Дэнни лежал не двигаясь, пытаясь нормализовать дыхание и попробовать удержать в себе тот скудный ужин, что он съел накануне. Последние несколько недель он все время был под кайфом, почти не спал, так, кемарил по часу то днем, то ночью. Обычно он даже помнил в общих чертах, что делал накануне, хотя и не совсем отчетливо. Он ясно помнил, например, пронзительно-синее небо над головой, быструю музыку, льющуюся из приемника машины, свою ногу на педали газа, мелькающие за окнами деревья и дорожные знаки: надо разгоняться, ехать быстрее, быстрее, дни, ночи пролетали мимо так же стремительно, как километровые столбы на прямом участке шоссе. Не важно, куда ты двигаешься, важно, что ты двигаешься быстро. Некоторые его знакомые, правда (сам Дэнни был уверен, что он-то не попадется на эту удочку), с разгону зашли так далеко, что назад вернуться уже не смогли. Плохо кончили эти бедняги, и смотреть на них под конец было противно и страшно. Безумные, исхудавшие до дистрофии, бледные, с изменившимися лицами, они сегодня были уверены, что их заживо съедают черви, завтра — что их девушки изменяют им с огнедышащими драконами, а послезавтра — что за ними из телевизора следят агенты ЦРУ или что собаки лают азбукой Морзе. Дэнни знал одного такого доходягу — тот был просто живым скелетом (его звали мистер Рокинхэм, впрочем, он давно умер). Так вот, этот мистер Рокинхэм был уверен, что его пожирают глисты, днями сидел и резал себе бритвой руки, пытаясь зарезать своих невидимых врагов, шепча в экстазе: «Ага, попался!» или: «Вот тебе, гаденыш», пока не истек кровью. Сам Фариш пару раз приближался к такому состоянию — страшная картина полного распада личности, что ни говори. Дэнни совершенно не собирался повторять их судьбу. Он-то был в порядке, только вот руки у него дрожали и потел он, как свинья, да еще не мог выносить громких звуков. «Нервы не в порядке, — говорил он себе, — сдают у меня нервы, вот и все». Каждую ночь его мучил один и тот же кошмар — что-то невыразимо страшное, бесформенное, слепое и смрадно-бездыханное затягивало его в свое чернеющее нутро, наполняя смертельным ужасом, от которого он не мог отойти даже днем.

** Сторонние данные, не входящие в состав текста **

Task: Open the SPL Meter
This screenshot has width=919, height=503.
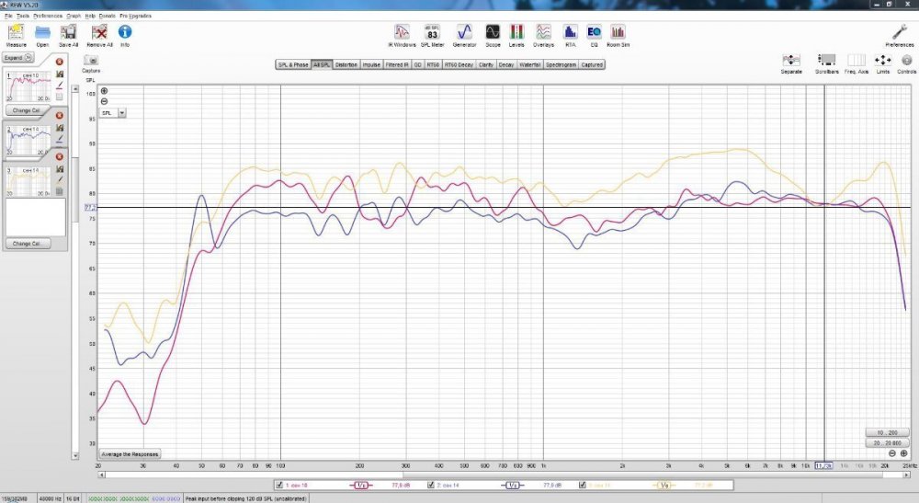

Жирные черные мухи облепили лежащий на столе кусок подсохшей булки с джемом — его вчерашний обед. Когда Дэнни поднялся с кровати, они тоже с жужжанием взлетели и закружились вокруг его головы, совершая немыслимые пируэты, а потом, как по команде, дружно спикировали вниз и снова уселись на булку.

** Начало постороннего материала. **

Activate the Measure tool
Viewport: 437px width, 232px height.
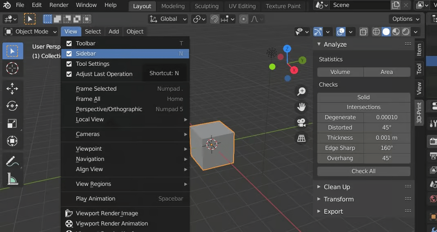point(12,178)
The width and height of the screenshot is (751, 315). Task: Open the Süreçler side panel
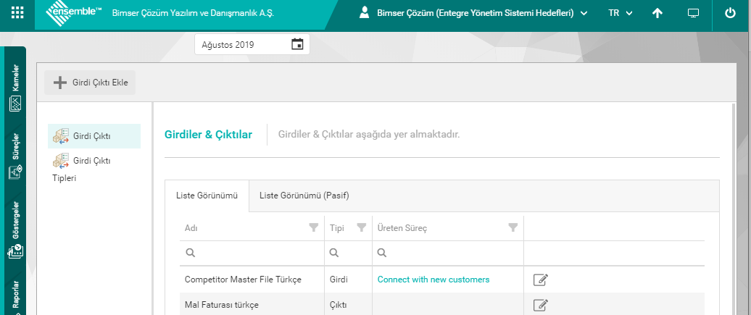coord(15,156)
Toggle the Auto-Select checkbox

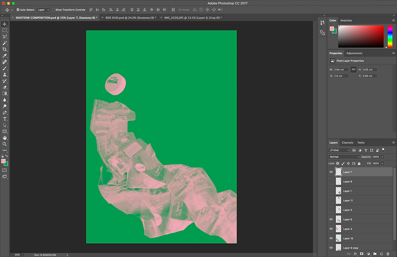[18, 10]
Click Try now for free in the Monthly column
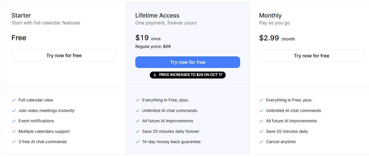The height and width of the screenshot is (157, 369). tap(311, 56)
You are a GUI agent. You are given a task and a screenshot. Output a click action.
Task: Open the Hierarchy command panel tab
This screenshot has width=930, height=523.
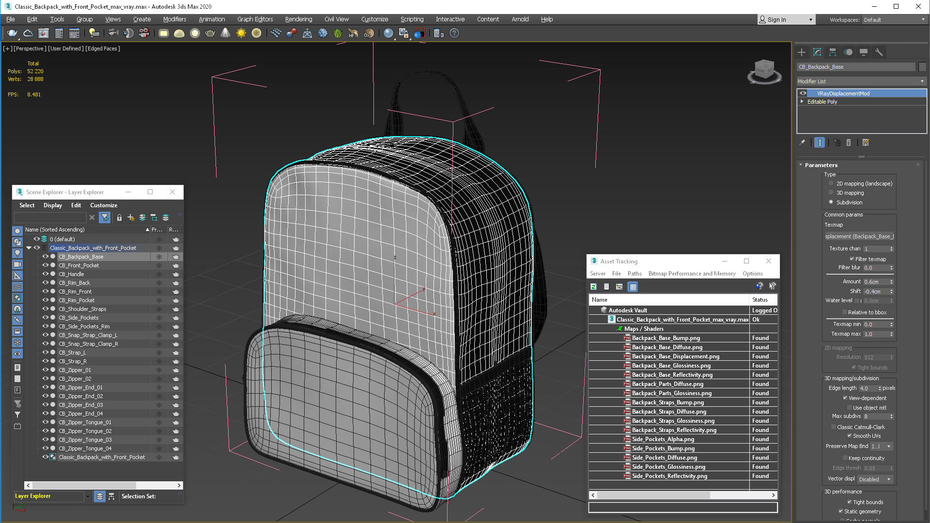point(833,52)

Теперь, когда его братья Майк и Рики Ли были в тюрьме, Дэнни жил в своем трейлере один, как король. Он содержал свое жилище в идеальной чистоте, но все равно, обстановка вагончика ему совсем не нравилась — от старости он стал неприятно обветшалым и как будто вечно захламленным, сколько его ни чисти. Дэнни с неприязнью осмотрел выцветшие обои с потеками воды и тяжело опустился на стул. Из нагрудного кармана джинсовой куртки он достал круглую жестяную коробку, где у него была припасена целая унция измельченного в порошок метамфетамина.
Он насыпал порошок на тыльную сторону ладони, наклонил вперед черноволосую голову и сделал сильный вдох. Слизистую приятно и привычно обожгло, глаза немедленно заволокло слезами, контуры предметов смазались. Однако ощущение размытости вскоре прошло — цвета приобрели еще большую яркость, предметы — четкость, а жизнь показалась гораздо веселее. Дрожащими руками Дэнни насыпал себе еще одну понюшку, до того, как приход от первой прокатился по всему телу.
Аааааах, да, неплохо, черт его подери! Домик в деревне, корова и коза. Радуги в полнеба, пение соловья в роще. Что за чудесная начнется жизнь! Дэнни вскочил, руки так и чесались сделать что-нибудь хорошее. Застелил одеяло ровно, без единой морщинки, выбросил в мусорное ведро пустую банку из-под пива и остатки булки. На журнальном столике у него был разложен пазл, над которым он трудился уже не один день, — тысяча кусочков, составляющих нежную зимнюю картину, покрытые снегом деревья и водопад на заднем плане. Заняться пазлом, что ли? Или пойти погулять? Вроде бы погода налаживается, вон как солнце светит из окна…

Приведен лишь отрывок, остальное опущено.